*引用文本*.
★ ★ ★ ★ ★
适合车载边缘计算的拥挤行人检测算法

doi:10.3778/j.issn.1002-8331.2108-0456

摘要/Abstract

摘要： 针对目前车载计算单元的计算资源和计算能力有限，不能运行网络层次较深的目标检测算法，设计了一种轻量化的网络模型用于对拥挤行人场景的检测，将Darknet53骨干网络替换为GhostNet，通过引入线性计算获得与普通卷积相似的特征图来减少计算资源消耗；引入空间金字塔池化模块实现多尺度融合，加强特征提取；提出使用更加高效的搜索机制改进卷积块注意力机制模块，联合分类网络AlexNet对自适应搜索广度[k]值进行选取，进一步提高网络性能；采用Grad-CAM算法将网络模型实现热力图可视化来对注意力机制进行分析；引入CIOU损失函数实现真实框和预测值在中心点上的拟合，以此来加速模型收敛和实现更加精确的定位。研究结果表明：改进后的网络在WiderPerson行人检测数据集上行人类别查准率达到75.35%，相比于改进前的模型在行人查准率和平均查准率上分别提高了5.76个百分点和3.28个百分点。在Visdrone数据集上，改进后的网络平均查准率达到35.6%，在基本接近于YOLOv3的基础上，每秒检测图片的数量可以达到60张，相较于传统的单阶段检测算法，检测速率最高提升了52.1%，能满足移动设备以及车载计算对实时检测速度和精度的要求。

关键词: 行人检测, 神经网络, 注意力机制, 轻量化

Abstract: In view of the limited computing resources and computing power of the current vehicle computing unit, which can not run the target detection algorithm with deep network level, a lightweight network model is designed to detect the crowded pedestrian scene. The Darknet53 backbone network is replaced by GhostNet, and the characteristic graph similar to the ordinary convolution is obtained through cheap linear calculation to reduce the computational overhead. The spatial pyramid pooling module is introduced to realize multi-scale fusion and strengthen feature extraction. A more efficient search mechanism is proposed to improve the convolution block attention mechanism module, and the adaptive search breadth [k] value is selected jointly with the classification network AlexNet to further improve the network performance. Grad-CAM algorithm is used to visualize the network model to analyze the attention mechanism. The CIOU loss function is introduced to realize the fitting of the real box and the predicted value on the central point, so as to accelerate the model convergence and achieve more accurate positioning. The experimental results show that the improved network achieves 75.35% human precision in the WiderPerson pedestrian detection dataset, and improves the pedestrian precision and average precision by 5.76 percentage points and 3.28 percentage points respectively compared with the model before improvement. On the Visdrone dataset, the average precision of the improved network reaches 35.6%. On the basis of being basically close to YOLOv3, the number of detected pictures per second can reach 60. Compared with the traditional single-stage detection algorithm, the detection rate is up to 52.1%, which can meet the requirements of mobile equipment and on-board computing for real-time detection speed and accuracy.
★ ★ ★ ★ ★
*提取数据*.
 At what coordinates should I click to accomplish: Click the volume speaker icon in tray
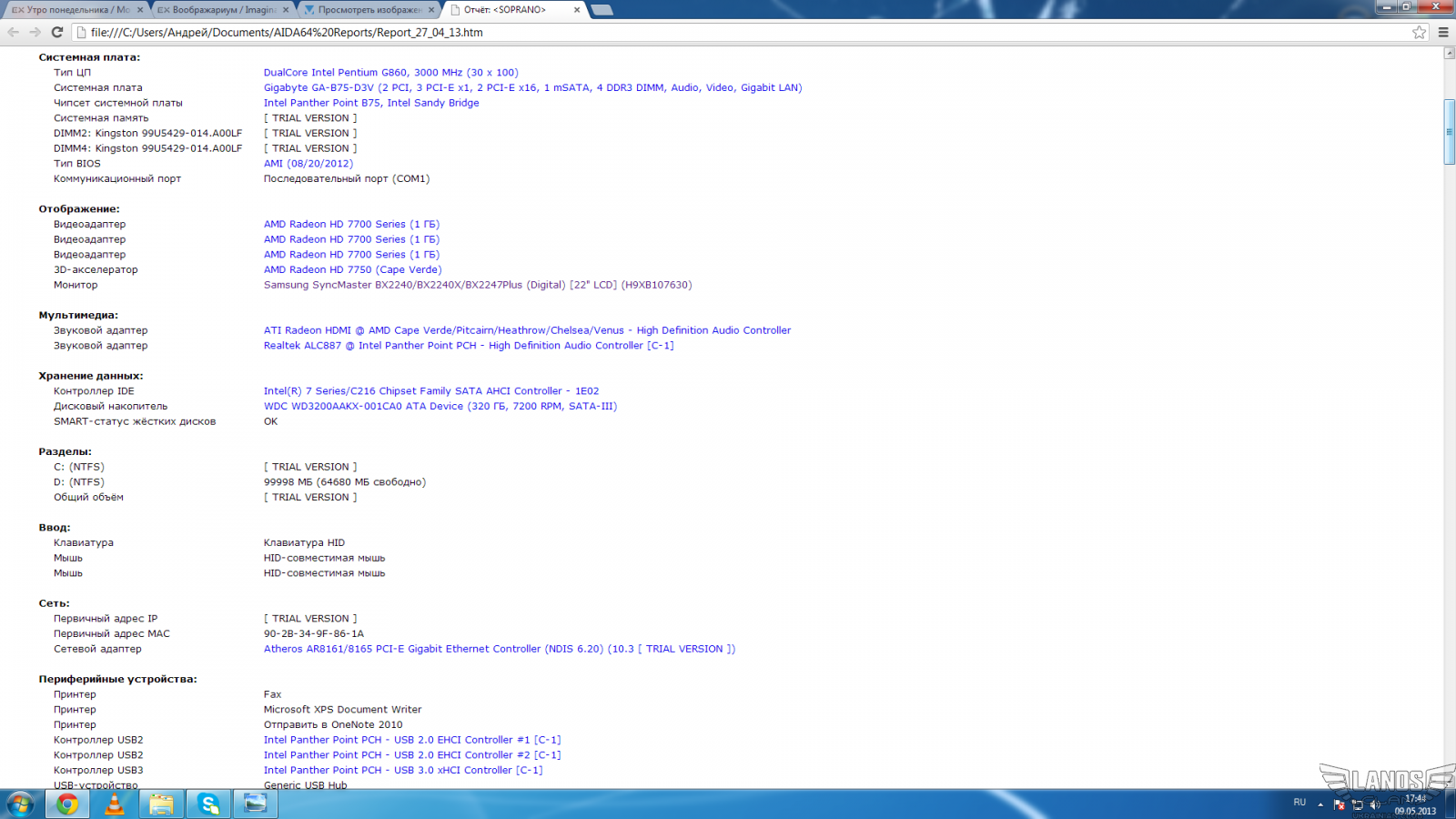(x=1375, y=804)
★ ★ ★ ★ ★
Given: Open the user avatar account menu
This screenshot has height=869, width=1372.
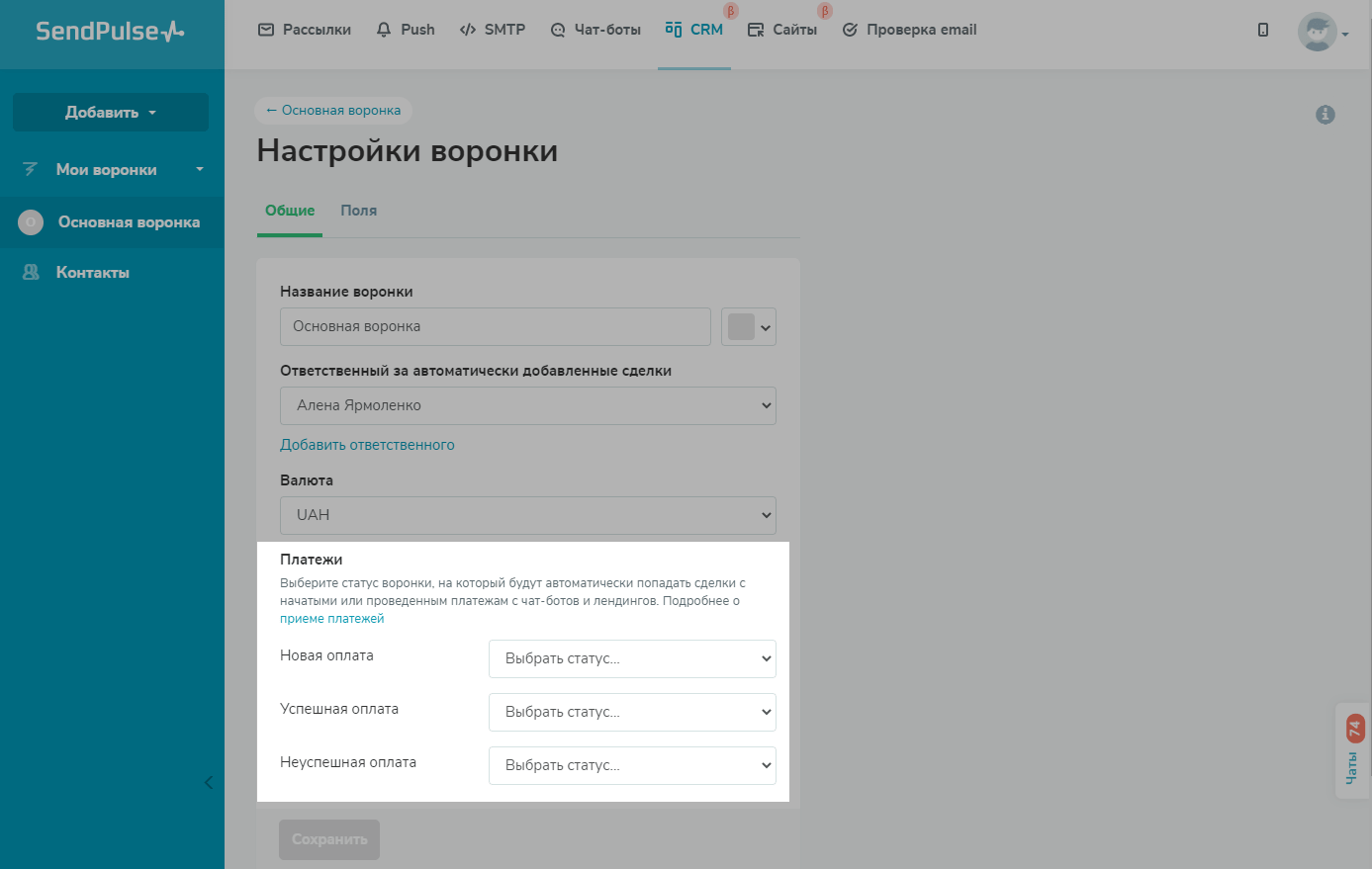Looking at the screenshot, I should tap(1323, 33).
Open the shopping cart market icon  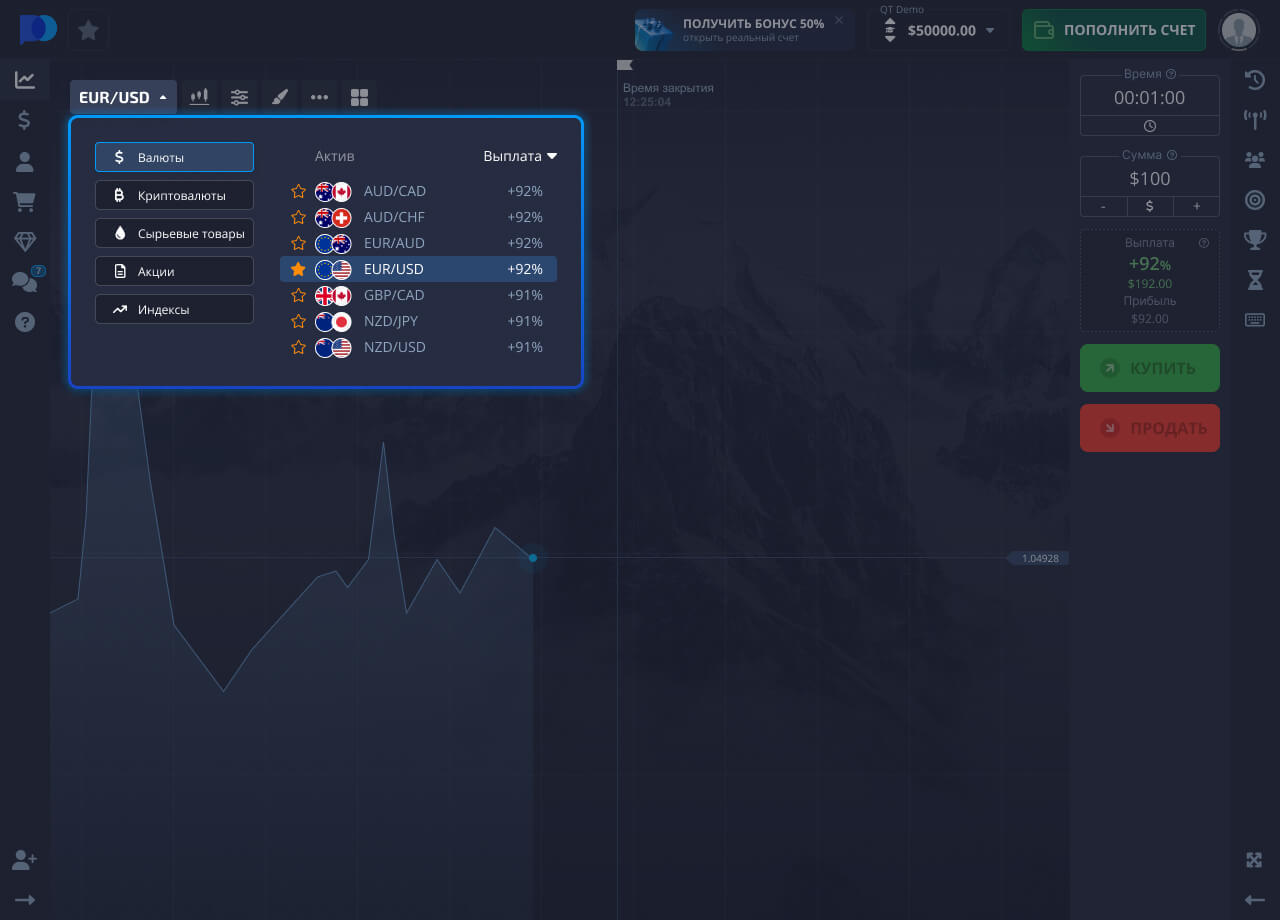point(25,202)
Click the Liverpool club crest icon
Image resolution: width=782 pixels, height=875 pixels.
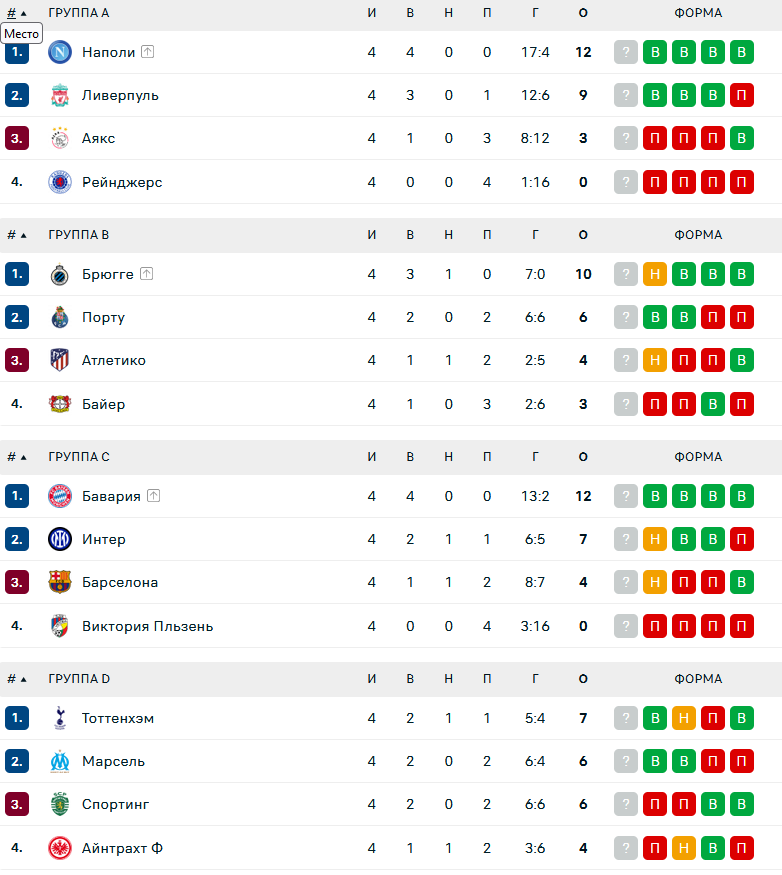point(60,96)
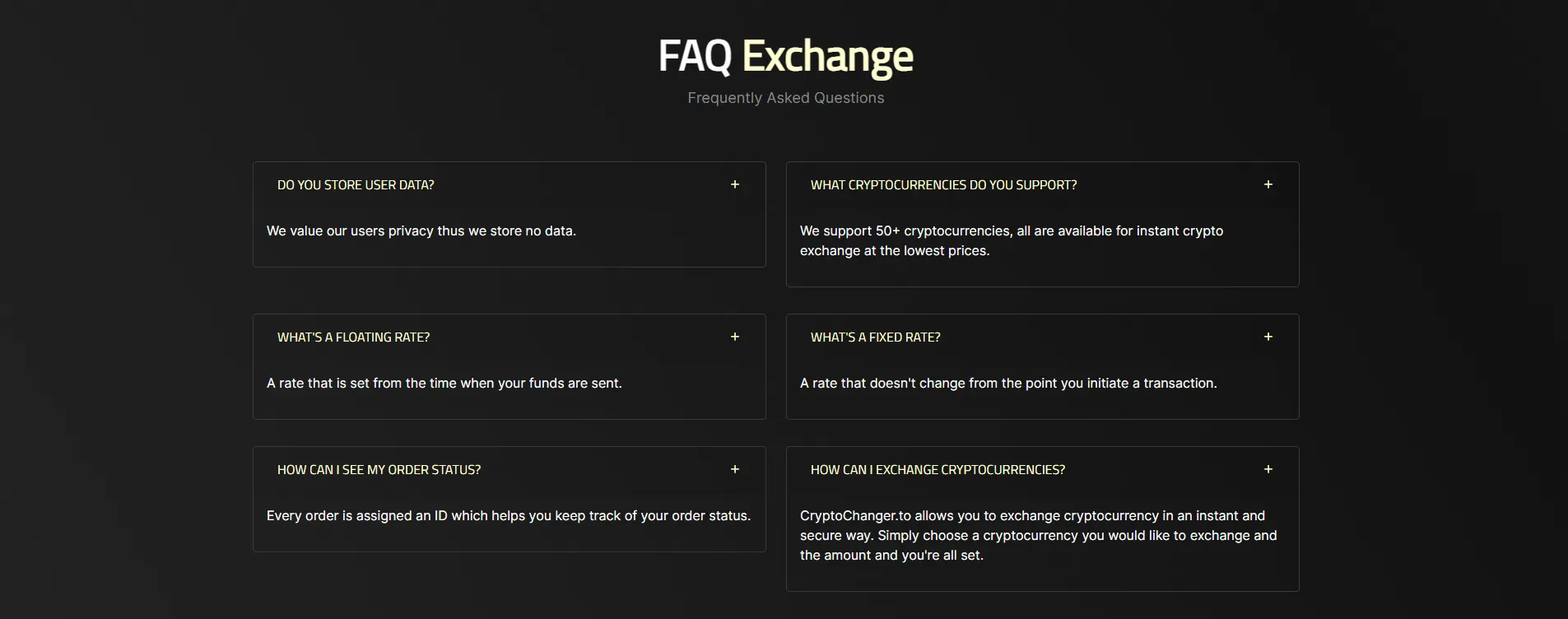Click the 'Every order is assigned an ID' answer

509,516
★ ★ ★ ★ ★
*给定练习*. 把引用文本中以“摘要： 针对目前车载计算单元”开头的段落改写成要点列表，保留其主要事实。 这些资料用不上。

*完整答案*.
- 背景：车载计算单元的计算资源和计算能力有限，无法运行网络层次较深的目标检测算法。为此设计了一种轻量化网络模型，用于检测拥挤行人场景。
- 骨干网络：将Darknet53替换为GhostNet，通过线性计算获得与普通卷积相似的特征图，以减少计算资源消耗。
- 空间金字塔池化模块：实现多尺度融合，加强特征提取。
- 注意力机制：用更高效的搜索机制改进卷积块注意力机制模块，并联合分类网络AlexNet选取自适应搜索广度[k]值。
- 可视化：采用Grad-CAM算法生成热力图，用于分析注意力机制。
- 损失函数：引入CIOU损失函数，使真实框与预测值在中心点上拟合，加速模型收敛，使定位更精确。
- WiderPerson数据集结果：行人类别查准率达到75.35%。与改进前相比，行人查准率提高5.76个百分点，平均查准率提高3.28个百分点。
- Visdrone数据集结果：平均查准率达到35.6%，基本接近YOLOv3，每秒可检测60张图片。与传统单阶段检测算法相比，检测速率最高提升52.1%。
- 结论：能满足移动设备和车载计算对实时检测速度和精度的要求。